Este lunes se festeja en Nicaragua el Día del Padre, ante esta fecha tan importante para las familias nicaragüenses, Su Eminencia Reverendísima, Cardenal Leopoldo Brenes, manifestó que “Hay una gran cantidad de padres muy fieles, muy responsables. Yo quisiera invitar a lo hombres a que engendrar un hijo implica una gran responsabilidad y que no es exclusivamente de la mujer, sino de la pareja, por lo tanto mi felicitación a aquellos padres que son fieles, que se desvelan, que están ahí pegados junto con su esposas para educar a sus hijos”.

La gran herencia es el cariño que un padre pueda dar a sus hijos, ante eso, reiteró sus felicitaciones a todos los padres e invitó a aquellos que están pensando formar una familia a ser responsables para que puedan dar un buen testimonio de vida.

Siguió refiriendo que la iglesia representa al hogar, por lo tanto “La iglesia siempre es promotora de la unión de las familias, sabemos que la familia no debe estar solamente formada por la mamá, por la abuelita; la familia tiene que ser formada por el papá, por los abuelos, la mamá y los hijos”.

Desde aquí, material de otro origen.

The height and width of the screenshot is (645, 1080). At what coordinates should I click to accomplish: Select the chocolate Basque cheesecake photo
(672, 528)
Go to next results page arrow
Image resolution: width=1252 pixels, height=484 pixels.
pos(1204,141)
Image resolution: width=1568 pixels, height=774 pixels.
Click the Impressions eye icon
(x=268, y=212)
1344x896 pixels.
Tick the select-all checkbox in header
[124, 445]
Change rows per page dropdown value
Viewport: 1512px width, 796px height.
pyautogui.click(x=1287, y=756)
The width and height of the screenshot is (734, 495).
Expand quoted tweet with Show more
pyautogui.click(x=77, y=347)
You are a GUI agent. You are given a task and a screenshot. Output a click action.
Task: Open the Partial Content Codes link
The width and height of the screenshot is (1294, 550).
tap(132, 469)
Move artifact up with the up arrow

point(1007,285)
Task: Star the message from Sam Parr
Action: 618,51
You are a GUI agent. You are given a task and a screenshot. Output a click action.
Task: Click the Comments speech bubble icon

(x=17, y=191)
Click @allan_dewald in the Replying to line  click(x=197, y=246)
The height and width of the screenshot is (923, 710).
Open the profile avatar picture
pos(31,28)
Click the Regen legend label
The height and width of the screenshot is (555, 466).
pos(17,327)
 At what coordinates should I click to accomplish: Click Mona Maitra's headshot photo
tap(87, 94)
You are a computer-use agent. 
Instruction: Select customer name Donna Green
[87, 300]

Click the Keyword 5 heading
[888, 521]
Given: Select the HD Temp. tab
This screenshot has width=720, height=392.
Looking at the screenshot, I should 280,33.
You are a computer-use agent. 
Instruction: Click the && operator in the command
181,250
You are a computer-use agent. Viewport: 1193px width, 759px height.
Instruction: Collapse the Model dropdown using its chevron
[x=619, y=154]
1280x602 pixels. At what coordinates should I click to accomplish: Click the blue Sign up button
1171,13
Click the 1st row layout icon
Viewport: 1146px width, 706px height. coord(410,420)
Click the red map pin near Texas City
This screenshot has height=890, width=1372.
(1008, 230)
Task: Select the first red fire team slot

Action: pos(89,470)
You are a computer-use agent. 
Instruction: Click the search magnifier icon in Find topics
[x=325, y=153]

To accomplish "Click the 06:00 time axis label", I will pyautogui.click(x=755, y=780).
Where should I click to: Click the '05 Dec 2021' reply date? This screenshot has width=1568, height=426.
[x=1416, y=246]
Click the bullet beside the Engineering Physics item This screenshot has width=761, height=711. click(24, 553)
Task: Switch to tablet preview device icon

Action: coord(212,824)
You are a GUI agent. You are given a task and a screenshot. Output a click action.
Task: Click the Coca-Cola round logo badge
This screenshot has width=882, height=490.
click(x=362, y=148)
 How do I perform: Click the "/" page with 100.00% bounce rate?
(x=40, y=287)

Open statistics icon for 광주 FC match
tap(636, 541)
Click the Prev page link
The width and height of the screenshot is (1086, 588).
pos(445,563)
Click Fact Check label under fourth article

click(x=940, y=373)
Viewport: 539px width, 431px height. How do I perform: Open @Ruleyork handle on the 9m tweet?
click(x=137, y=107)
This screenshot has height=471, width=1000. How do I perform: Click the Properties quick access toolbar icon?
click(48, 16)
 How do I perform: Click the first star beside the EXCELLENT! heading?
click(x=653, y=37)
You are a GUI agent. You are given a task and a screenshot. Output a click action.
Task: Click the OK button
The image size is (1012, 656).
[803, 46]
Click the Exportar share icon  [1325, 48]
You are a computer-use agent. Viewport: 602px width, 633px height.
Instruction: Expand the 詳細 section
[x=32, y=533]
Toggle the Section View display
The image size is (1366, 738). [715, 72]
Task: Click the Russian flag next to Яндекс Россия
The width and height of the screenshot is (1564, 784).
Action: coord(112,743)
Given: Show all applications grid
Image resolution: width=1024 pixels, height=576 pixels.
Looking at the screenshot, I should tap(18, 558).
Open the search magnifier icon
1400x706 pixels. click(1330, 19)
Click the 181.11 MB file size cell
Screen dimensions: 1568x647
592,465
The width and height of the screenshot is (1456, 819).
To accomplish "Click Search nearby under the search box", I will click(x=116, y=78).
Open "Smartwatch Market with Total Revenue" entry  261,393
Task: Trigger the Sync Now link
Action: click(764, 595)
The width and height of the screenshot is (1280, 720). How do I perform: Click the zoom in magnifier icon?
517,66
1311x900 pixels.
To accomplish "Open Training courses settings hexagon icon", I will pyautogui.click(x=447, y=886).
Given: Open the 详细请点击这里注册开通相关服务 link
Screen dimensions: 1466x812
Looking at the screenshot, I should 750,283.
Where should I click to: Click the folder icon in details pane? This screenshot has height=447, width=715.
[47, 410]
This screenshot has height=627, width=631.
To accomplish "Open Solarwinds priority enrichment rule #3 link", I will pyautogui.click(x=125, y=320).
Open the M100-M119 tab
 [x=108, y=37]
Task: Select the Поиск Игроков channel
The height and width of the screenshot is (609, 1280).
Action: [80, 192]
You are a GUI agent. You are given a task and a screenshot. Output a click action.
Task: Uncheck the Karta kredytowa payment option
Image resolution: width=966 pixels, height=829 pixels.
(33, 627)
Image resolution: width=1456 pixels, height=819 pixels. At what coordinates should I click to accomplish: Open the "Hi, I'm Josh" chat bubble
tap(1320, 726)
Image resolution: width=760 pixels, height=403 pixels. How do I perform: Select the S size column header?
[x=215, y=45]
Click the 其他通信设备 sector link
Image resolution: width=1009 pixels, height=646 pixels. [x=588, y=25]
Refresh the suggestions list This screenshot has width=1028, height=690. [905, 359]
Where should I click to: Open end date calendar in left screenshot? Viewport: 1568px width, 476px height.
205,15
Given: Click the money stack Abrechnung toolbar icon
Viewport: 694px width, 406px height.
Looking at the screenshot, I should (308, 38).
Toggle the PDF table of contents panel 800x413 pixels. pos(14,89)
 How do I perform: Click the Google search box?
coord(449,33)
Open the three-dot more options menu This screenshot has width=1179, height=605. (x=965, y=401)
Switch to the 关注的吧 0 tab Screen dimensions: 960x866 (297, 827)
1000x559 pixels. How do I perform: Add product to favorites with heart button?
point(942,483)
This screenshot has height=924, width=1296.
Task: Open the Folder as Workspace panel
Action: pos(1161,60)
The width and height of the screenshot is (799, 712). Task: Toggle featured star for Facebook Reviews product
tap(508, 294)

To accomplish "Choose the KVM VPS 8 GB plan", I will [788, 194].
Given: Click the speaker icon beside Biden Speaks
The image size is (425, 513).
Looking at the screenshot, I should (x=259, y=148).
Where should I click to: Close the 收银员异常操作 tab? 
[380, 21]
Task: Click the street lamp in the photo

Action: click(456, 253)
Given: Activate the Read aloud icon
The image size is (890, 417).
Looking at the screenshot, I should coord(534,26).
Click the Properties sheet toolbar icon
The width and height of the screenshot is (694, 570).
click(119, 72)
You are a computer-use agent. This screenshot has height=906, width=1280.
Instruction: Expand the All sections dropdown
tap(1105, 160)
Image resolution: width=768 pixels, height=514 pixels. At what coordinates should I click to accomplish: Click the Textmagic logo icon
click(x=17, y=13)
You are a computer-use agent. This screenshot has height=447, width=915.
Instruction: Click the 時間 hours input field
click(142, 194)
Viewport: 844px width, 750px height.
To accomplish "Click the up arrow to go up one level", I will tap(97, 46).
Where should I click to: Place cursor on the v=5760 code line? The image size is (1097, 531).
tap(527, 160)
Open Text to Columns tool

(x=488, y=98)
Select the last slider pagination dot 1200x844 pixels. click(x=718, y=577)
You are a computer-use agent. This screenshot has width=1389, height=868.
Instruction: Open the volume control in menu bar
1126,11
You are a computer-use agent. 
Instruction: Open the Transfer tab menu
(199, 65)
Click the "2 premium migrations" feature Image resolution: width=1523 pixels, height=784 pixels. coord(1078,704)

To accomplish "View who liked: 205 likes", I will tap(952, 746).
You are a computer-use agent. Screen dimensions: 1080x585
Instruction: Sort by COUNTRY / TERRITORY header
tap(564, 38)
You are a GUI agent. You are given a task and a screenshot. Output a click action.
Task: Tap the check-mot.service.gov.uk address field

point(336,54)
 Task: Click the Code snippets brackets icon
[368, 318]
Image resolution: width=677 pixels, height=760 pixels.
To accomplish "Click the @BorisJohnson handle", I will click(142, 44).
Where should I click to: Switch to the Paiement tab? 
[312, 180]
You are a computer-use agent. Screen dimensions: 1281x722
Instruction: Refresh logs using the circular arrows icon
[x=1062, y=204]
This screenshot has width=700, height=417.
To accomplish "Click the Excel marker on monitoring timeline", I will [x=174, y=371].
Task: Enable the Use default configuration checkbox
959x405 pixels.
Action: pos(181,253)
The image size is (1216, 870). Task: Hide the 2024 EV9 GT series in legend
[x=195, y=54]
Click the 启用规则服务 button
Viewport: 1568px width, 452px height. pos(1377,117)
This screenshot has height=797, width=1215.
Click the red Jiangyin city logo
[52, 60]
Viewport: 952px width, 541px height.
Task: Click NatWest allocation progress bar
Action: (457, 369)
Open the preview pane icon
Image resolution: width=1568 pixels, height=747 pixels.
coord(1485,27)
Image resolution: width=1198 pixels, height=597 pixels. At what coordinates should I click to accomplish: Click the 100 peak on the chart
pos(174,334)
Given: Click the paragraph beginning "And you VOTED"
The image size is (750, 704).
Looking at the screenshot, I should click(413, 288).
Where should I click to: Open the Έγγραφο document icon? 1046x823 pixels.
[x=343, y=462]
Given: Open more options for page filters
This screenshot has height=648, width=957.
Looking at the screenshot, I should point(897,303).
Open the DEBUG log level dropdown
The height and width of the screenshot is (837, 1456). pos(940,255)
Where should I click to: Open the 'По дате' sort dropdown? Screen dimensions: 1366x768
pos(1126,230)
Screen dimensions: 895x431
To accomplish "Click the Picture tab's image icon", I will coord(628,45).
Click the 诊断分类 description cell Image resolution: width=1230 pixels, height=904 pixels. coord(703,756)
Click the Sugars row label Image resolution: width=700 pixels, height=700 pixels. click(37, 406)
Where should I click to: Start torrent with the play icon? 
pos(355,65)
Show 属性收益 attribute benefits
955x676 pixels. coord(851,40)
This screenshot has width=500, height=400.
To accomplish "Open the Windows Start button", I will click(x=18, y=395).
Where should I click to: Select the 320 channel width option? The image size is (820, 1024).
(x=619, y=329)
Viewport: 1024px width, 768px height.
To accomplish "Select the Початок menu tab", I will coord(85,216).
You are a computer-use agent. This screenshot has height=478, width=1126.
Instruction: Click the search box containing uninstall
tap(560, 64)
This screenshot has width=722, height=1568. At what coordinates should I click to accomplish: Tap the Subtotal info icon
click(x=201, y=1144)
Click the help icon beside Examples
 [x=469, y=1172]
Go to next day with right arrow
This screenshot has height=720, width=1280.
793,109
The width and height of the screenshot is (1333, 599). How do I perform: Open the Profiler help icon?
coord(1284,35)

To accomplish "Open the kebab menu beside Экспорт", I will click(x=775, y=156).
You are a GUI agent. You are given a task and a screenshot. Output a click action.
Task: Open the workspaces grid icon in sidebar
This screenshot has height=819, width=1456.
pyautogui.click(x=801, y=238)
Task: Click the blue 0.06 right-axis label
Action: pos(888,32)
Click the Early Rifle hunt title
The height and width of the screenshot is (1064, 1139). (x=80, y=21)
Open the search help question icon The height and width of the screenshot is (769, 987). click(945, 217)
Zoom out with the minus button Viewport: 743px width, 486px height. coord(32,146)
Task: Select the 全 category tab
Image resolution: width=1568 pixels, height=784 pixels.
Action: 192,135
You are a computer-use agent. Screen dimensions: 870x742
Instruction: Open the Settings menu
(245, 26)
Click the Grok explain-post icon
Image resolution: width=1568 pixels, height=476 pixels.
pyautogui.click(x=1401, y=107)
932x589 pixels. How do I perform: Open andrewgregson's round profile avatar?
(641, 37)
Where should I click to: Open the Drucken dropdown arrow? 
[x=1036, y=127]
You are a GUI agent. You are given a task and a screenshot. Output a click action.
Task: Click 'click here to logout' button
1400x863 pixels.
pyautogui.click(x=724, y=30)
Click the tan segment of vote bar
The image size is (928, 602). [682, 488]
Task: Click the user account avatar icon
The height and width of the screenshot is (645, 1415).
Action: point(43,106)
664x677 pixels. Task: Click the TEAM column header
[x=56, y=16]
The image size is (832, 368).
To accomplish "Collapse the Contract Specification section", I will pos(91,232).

Su mensaje hacia el núcleo familiar lo concluyó diciendo que “Día a día tenemos que ir formando familias sólidas en Nicaragua en donde se eduquen en valores, dejando a un lado los crímenes y violaciones, no debemos fallar en la familia, hay que educar y respetar de manera especial a la mujer”.

Durante la misa, presidida en la iglesia San Luis Gonzaga, donde se unieron los San Roque, El Sagrado Corazón de Jesús, San Isidro Labrador de Cofradía, Brenes comentó que “Yo vine jovencito a esta comunidad en el año 1974, no había ni este terreno, sino que en uno de los cercos había un árbol frondoso y ahí celebramos la primera eucaristía”.

El Cardenal Brenes aprovechó a decir que “Para mí es una alegría, un gozo porque he encontrado a mis catequistas de ese tiempo, que ahora ya son señoras, ya son abuelas algunas de ellas, pero es tan bonito ver que siguen fiel a su comunidad, fiel en el trabajo a Jesucristo, y eso a mí me alegra porque siento que no he trabajado para mí, sino para el Señor”.

Explicó que es hermoso ver que la gente sigue trabajando y eso significa que la semilla que sembró es “la semillita de Jesucristo en el corazón de toda esta gente”.

Las familias durante la eucaristía entregaron ofrendas llenas de amor al Cardenal, quien además dio su bendición a todos los presentes, en especial a los que renovaron su compromiso bautismal a través de la confirmación para poder ser instrumentos del Señor Jesús.